At the end of every year, magazines, newspapers, pundits and chuckleheaded bloggers like me all do what we used to call “thumbsuckers” back in my old newspapering days. We kick our feet back on our desks, stare up at the stained asbestos-laced soundbrick ceiling and pretend that we have some special powers of insight & prediction.

Mostly, it’s an excuse to churn out a weekly column without having to try to get people on the phone for an interview during the holiday season.

With that in mind, let’s check out a blast from the past – I chose the predictions made in Fortune magazine back in 2004, at the very height of the artificial subprime boom market, as a means of demonstrating how off-base we can be.

First, there’s the cover story itself:


Remember, this was right after Google had had its fabled rocket-like IPO, and not so long after it had been on the auction block to the much larger & entrenched rival Yahoo! for about $1Bn. All us dot-bomb 1.0 refugees were still a little stunned & dazed from the implosion, and the utter skepticism of financial markets towards anything in the tech sector had not yet been hit by the Apple iPhone/app store wrecking ball.

So maybe they were justified in saying galactically stupid things like: “Far from hailing Google as the next eBay or even the next Microsoft (search the web on that phrase and Google’s name does come up), the skeptics see Google as just the latest dot-com-bubble stock”


“For all its impressive technology and verve, Google, as noted earlier, has no such clear competitive advantage [as Microsoft then did]. That ma help explain why – as was true during the late, great dot-com bubble – many insiders are rushing for the exits. Three top executives, engineering chief Wayne Rossing, general counsel David Drummond, and HR chief Shona Brown, said in SEC filings at the end of November that they had sold blocks of stock worth millions of dollars.”


“Google seems well positioned to repeat or even exceed that impressive corporate performance. Just don’t bet the rent money on it.”

Obviously, the trauma of the dot-com collapse persisted, even four years later. How long is the much larger, deeper, and more far-reaching real-estate & banking collapse going to linger, I wonder?

Moving on, here’s what Fortune picked as some of the best new products of the year:



That’s right. It’s a phone where you dial the number using an iPod clickwheel, and where you twist the body of the phone around so you can see yourself in a mirror. Or something.

Actual quote: “Good design is about knowing what to leave out. Nokia left out the dialing pad […] place your call via speech recognition.”
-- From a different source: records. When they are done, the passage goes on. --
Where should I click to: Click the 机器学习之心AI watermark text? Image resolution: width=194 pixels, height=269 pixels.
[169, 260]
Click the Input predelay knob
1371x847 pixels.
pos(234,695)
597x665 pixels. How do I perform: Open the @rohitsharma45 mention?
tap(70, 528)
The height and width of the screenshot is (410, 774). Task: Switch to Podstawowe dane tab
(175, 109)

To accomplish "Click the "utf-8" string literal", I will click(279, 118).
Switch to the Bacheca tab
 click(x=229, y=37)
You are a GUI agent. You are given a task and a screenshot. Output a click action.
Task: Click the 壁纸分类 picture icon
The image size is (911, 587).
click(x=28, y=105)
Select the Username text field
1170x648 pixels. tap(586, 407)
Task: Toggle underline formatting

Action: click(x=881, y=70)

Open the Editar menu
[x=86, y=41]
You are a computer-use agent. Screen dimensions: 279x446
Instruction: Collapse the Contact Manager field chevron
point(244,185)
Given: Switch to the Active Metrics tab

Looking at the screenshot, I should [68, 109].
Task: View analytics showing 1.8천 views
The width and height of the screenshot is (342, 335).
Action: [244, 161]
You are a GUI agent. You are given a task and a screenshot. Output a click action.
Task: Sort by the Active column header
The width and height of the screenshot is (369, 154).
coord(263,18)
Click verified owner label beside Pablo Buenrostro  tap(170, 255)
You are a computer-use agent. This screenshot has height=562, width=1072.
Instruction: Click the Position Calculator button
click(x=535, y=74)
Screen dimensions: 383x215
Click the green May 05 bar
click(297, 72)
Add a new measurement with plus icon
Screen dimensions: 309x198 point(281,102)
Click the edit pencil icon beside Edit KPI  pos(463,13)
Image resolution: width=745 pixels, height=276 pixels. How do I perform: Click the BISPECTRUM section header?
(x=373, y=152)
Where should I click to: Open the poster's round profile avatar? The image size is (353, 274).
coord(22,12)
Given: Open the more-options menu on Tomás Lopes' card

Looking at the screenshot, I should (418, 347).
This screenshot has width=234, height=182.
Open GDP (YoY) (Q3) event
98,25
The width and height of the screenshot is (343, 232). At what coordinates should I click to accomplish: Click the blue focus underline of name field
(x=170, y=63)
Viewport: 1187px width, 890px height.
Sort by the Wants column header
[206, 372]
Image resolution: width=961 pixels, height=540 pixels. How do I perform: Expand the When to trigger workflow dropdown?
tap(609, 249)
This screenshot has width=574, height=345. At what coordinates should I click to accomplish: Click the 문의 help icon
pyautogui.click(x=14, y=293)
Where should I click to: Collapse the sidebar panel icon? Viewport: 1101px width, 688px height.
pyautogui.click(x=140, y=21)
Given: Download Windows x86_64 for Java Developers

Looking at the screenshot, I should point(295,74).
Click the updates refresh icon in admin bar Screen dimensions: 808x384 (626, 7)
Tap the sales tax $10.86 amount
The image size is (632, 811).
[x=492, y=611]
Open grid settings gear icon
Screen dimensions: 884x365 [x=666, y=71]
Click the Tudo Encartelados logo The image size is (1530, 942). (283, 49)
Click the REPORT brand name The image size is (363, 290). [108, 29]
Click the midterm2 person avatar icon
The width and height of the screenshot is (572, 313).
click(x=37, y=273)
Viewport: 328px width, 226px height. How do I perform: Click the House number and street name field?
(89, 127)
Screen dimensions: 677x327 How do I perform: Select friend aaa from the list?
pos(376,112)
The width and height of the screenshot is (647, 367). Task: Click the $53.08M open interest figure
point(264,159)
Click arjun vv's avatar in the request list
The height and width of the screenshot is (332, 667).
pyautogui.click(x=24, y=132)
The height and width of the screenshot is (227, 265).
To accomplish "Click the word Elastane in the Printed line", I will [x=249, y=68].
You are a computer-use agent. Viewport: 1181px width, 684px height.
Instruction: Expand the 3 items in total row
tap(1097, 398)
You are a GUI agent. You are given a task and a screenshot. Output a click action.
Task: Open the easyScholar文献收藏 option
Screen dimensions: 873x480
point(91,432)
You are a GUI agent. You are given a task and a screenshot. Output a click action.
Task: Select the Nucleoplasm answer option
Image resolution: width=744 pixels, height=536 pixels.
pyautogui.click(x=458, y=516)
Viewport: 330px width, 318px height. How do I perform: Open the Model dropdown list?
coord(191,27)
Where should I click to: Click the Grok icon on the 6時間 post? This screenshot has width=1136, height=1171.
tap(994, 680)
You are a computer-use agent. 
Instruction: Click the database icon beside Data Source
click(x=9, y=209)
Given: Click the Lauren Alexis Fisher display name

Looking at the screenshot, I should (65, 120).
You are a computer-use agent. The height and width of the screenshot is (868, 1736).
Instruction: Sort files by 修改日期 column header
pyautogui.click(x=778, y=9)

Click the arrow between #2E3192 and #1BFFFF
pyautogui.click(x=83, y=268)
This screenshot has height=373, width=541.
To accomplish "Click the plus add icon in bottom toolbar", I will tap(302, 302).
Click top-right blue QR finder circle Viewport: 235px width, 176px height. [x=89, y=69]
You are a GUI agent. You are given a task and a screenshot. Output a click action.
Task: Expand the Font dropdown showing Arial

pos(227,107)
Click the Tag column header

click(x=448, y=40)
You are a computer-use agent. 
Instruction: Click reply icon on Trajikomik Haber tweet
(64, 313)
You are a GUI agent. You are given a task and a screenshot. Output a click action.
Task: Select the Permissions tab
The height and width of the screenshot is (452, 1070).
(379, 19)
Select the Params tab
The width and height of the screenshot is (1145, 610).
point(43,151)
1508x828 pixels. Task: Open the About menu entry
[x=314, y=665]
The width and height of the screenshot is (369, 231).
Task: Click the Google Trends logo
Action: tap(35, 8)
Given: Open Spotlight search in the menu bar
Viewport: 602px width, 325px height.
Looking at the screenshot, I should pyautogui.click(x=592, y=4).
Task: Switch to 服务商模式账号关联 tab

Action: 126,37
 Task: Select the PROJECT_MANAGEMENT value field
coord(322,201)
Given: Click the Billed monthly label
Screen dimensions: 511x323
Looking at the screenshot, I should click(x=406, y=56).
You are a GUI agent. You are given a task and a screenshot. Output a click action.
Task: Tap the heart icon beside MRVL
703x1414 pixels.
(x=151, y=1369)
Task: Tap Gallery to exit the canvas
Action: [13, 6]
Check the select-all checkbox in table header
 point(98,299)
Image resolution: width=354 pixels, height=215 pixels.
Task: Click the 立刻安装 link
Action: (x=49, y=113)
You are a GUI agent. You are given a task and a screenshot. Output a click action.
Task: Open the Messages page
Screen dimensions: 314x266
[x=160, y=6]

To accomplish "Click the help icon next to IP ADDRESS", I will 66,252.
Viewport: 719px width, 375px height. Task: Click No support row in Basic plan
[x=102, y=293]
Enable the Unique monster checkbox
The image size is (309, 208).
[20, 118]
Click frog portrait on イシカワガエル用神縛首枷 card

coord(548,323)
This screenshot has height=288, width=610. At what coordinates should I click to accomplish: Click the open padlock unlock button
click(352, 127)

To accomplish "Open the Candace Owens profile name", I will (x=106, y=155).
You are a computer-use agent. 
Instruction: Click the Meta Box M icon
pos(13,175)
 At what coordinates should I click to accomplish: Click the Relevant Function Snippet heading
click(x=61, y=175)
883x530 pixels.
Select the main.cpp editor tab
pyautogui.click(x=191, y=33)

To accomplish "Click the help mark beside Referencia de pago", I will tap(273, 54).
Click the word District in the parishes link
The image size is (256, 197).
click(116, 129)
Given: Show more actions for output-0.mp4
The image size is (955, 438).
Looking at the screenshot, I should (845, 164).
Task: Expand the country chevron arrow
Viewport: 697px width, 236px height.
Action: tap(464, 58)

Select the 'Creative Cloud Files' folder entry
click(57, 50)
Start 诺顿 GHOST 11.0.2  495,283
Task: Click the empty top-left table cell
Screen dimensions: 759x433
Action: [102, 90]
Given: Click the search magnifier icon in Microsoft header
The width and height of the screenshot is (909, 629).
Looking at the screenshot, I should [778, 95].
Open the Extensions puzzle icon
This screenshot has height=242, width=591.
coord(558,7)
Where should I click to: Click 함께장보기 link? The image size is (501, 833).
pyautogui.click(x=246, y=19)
Good consumer purchasing decision are about not buying fuckwitted designs. Looking at this, the GPS watch (Ooo! Find yourself on Everest!) and the transvaginal ultrasound-looking vacuum cleaner, I gotta wonder exactly what the criteria were to pick a product as “Best.” Was it really about being something that millions/billions would find useful, or was it just about compiling a list of niche products that nobody heard of that make you look smart? (Not that I am immune to such impulses myself. Ahem.)

Finally, the big ad on the back cover says a lot about the tone & tenor of the times:


Yeah, that’s right. A Hummer. Shown here as a “sport utility truck”. The best trend in Los Angeles is that the spike in gas prices has meant that there are fewer and fewer of these absurd road pigs clogging up the highways, weaving erratically in and out of lanes as the narcissist behind the wheel tries to work the scroll wheel on his Nokia phone to call the mortgage broker to buy another dozen or so “investment properties” out in Rancho Cucamonga.

Ah, irrational bubbles. It seems like everything will work, pretty much because there’s so much crazy money flying around the economy, that nothing is too stupid not to find a desperate buyer. As opposed to the current economic climate, where it seems like nothing will work, because even the most brilliant new innovation struggles to find backing.